> EXERCISE BRIEF: Leaving out all pictures, return the records word for word.

(Records from a collection)

- - - -

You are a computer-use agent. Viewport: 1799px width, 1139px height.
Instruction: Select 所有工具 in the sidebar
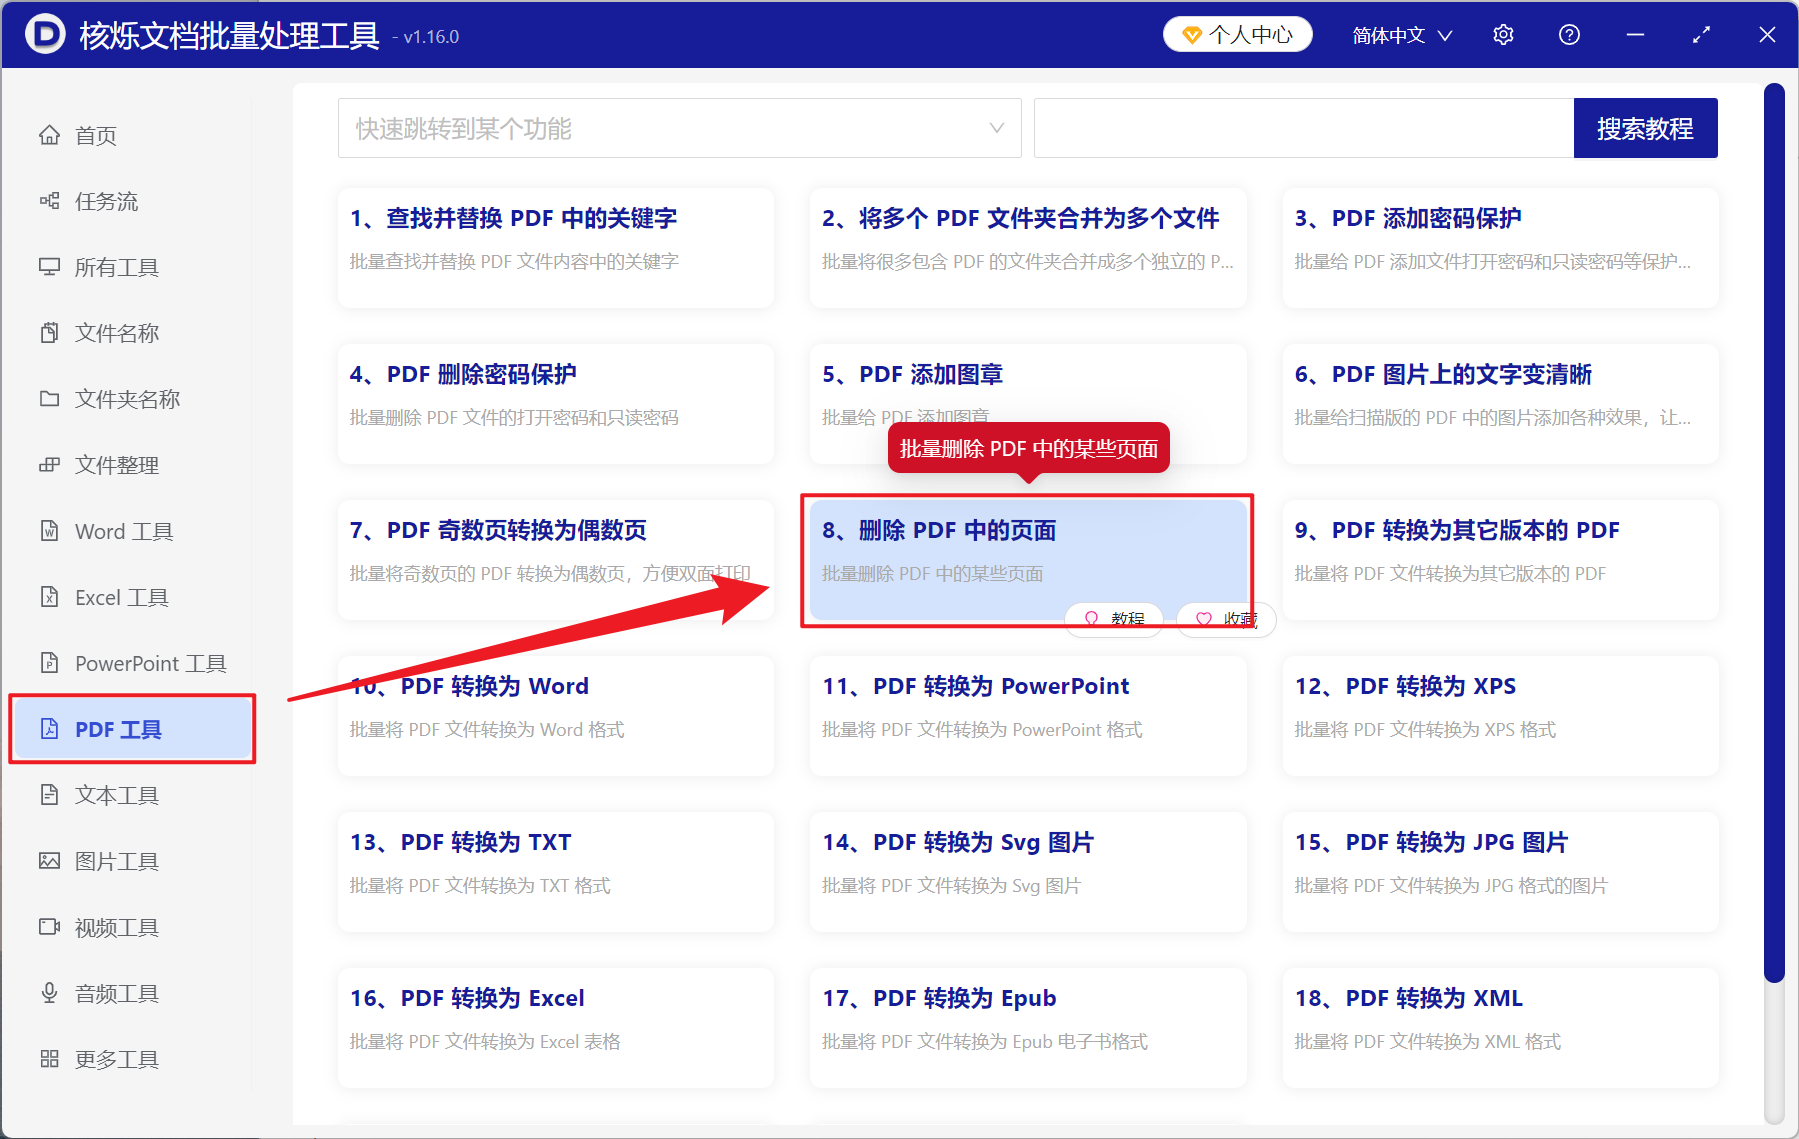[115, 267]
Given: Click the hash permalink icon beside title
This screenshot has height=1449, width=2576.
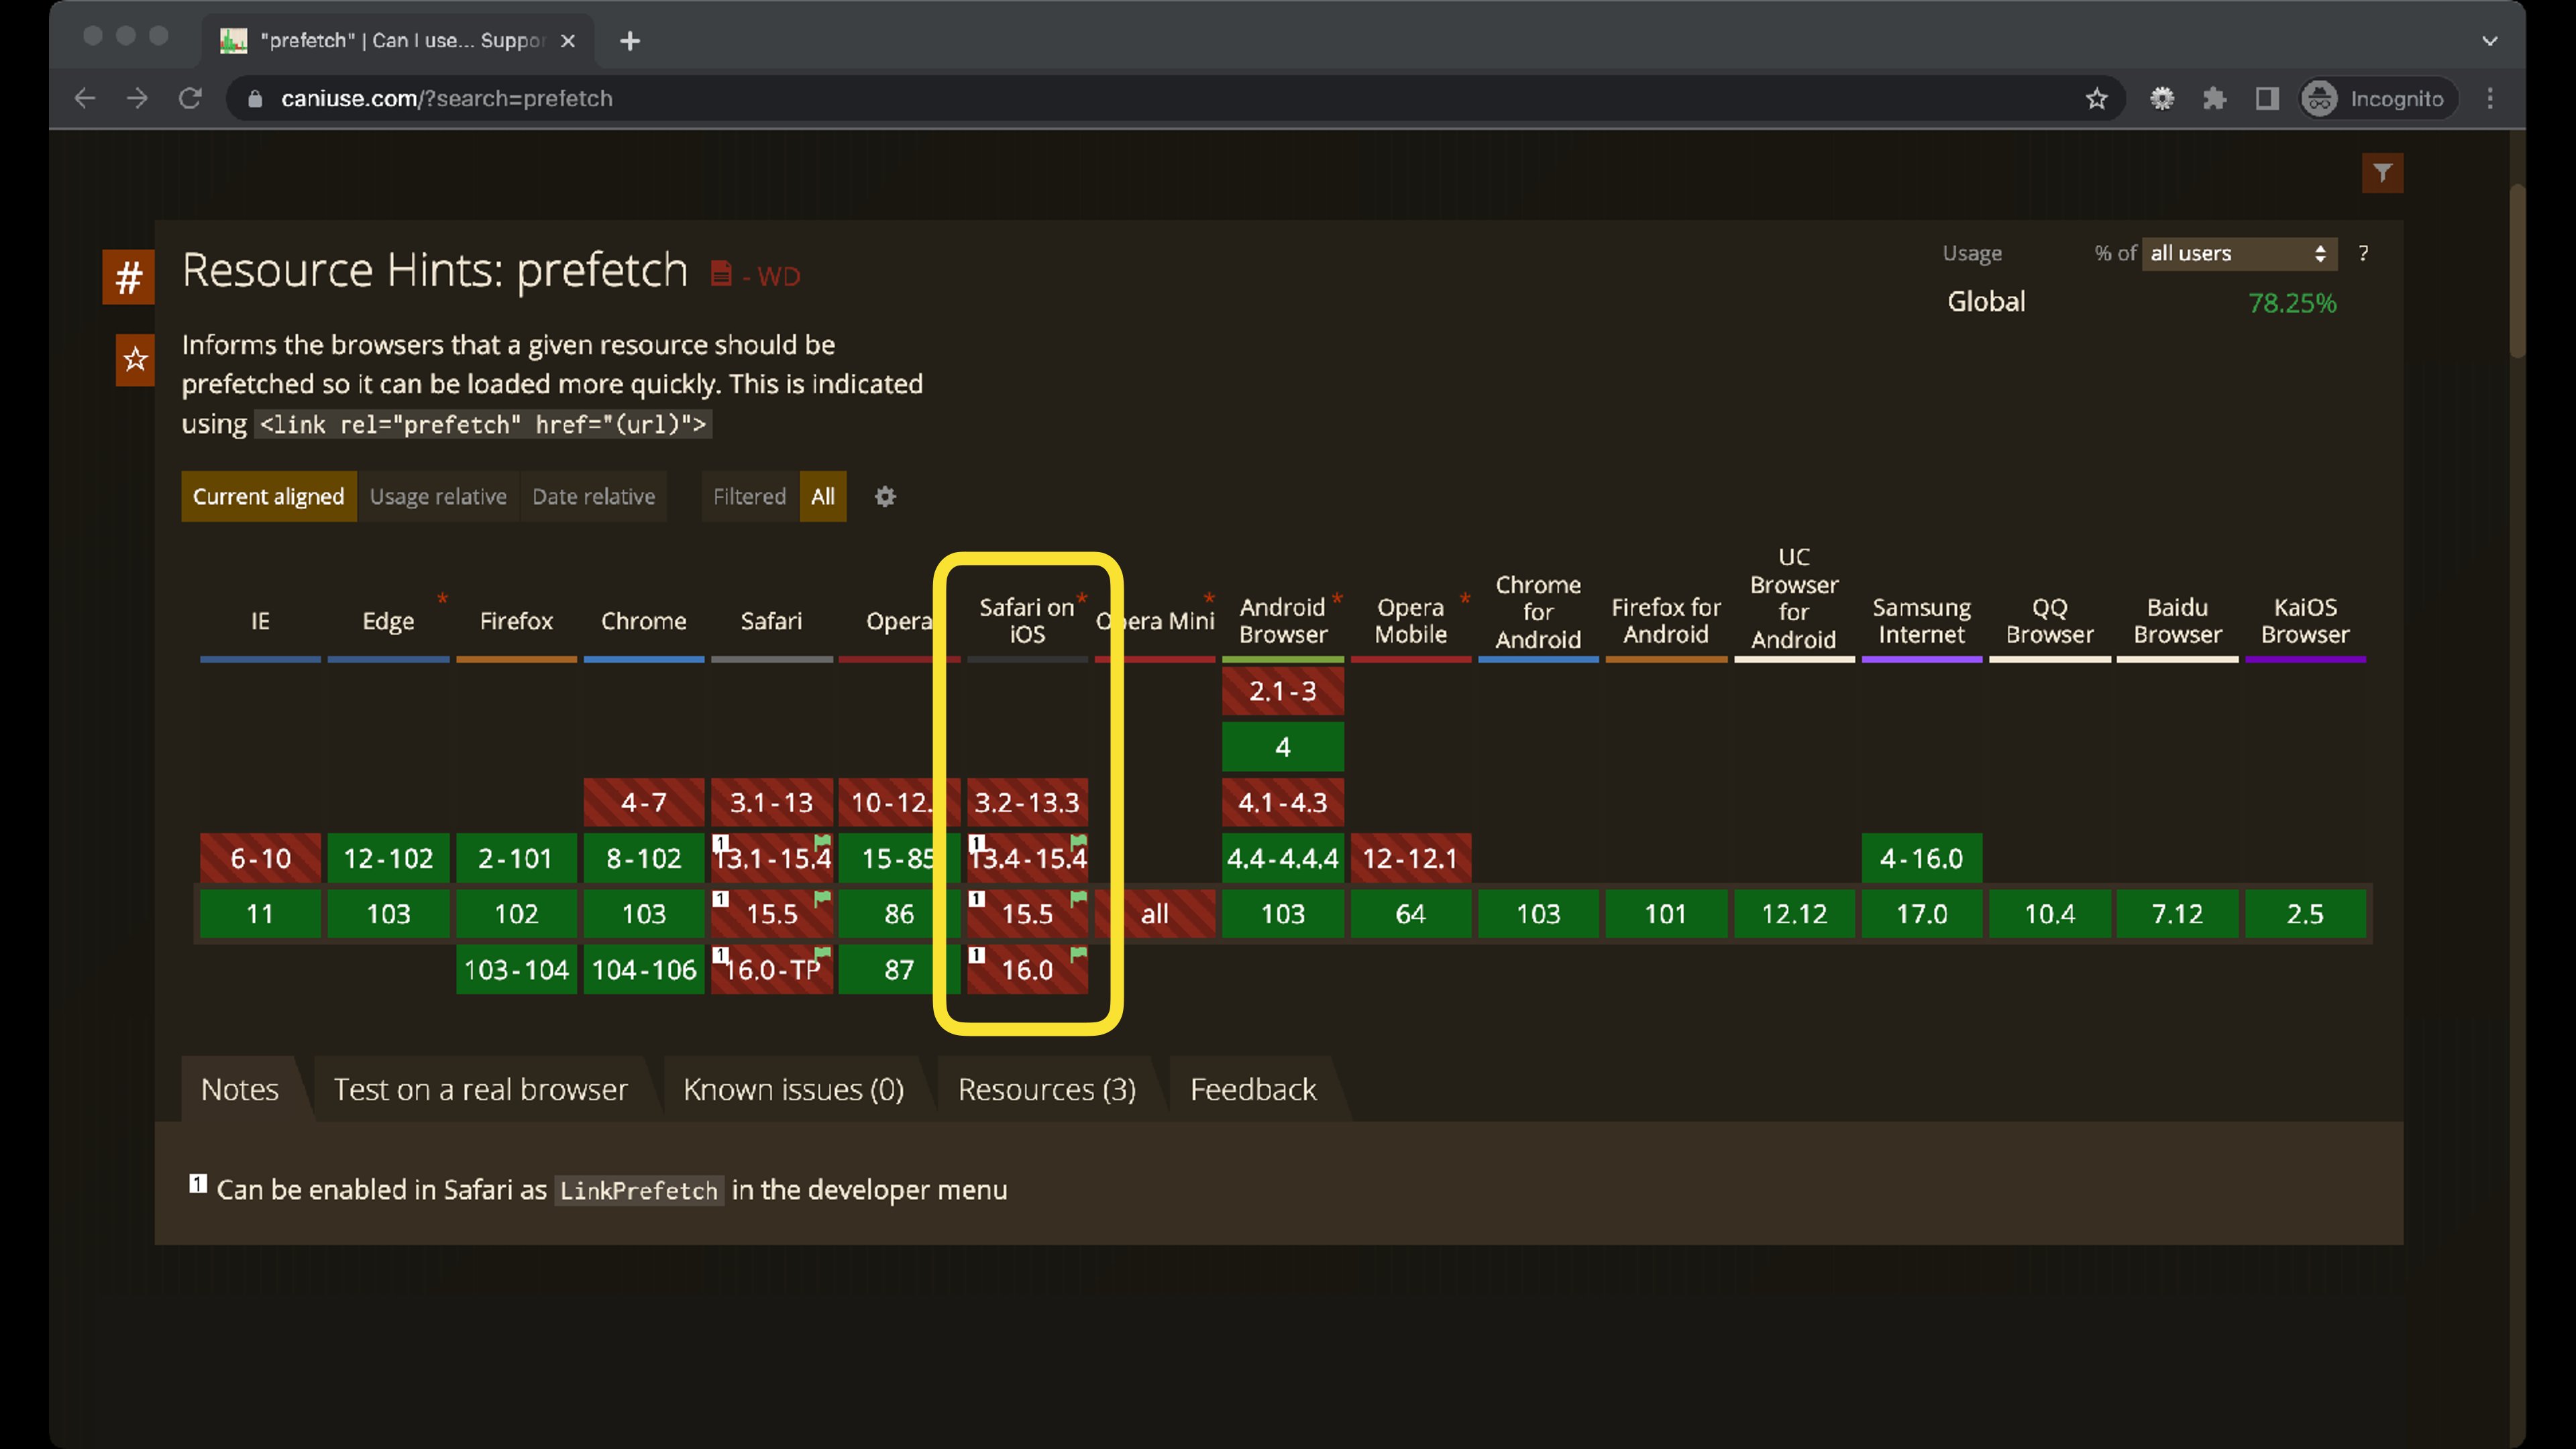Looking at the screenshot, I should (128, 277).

- - - -

> OUTPUT FOR THIS TASK:
You are a computer-use agent. Viewport: 1799px width, 1139px height.
Instruction: Select 所有工具 in the sidebar
[115, 267]
Given: Click the hash permalink icon beside title
This screenshot has height=1449, width=2576.
Looking at the screenshot, I should (128, 277).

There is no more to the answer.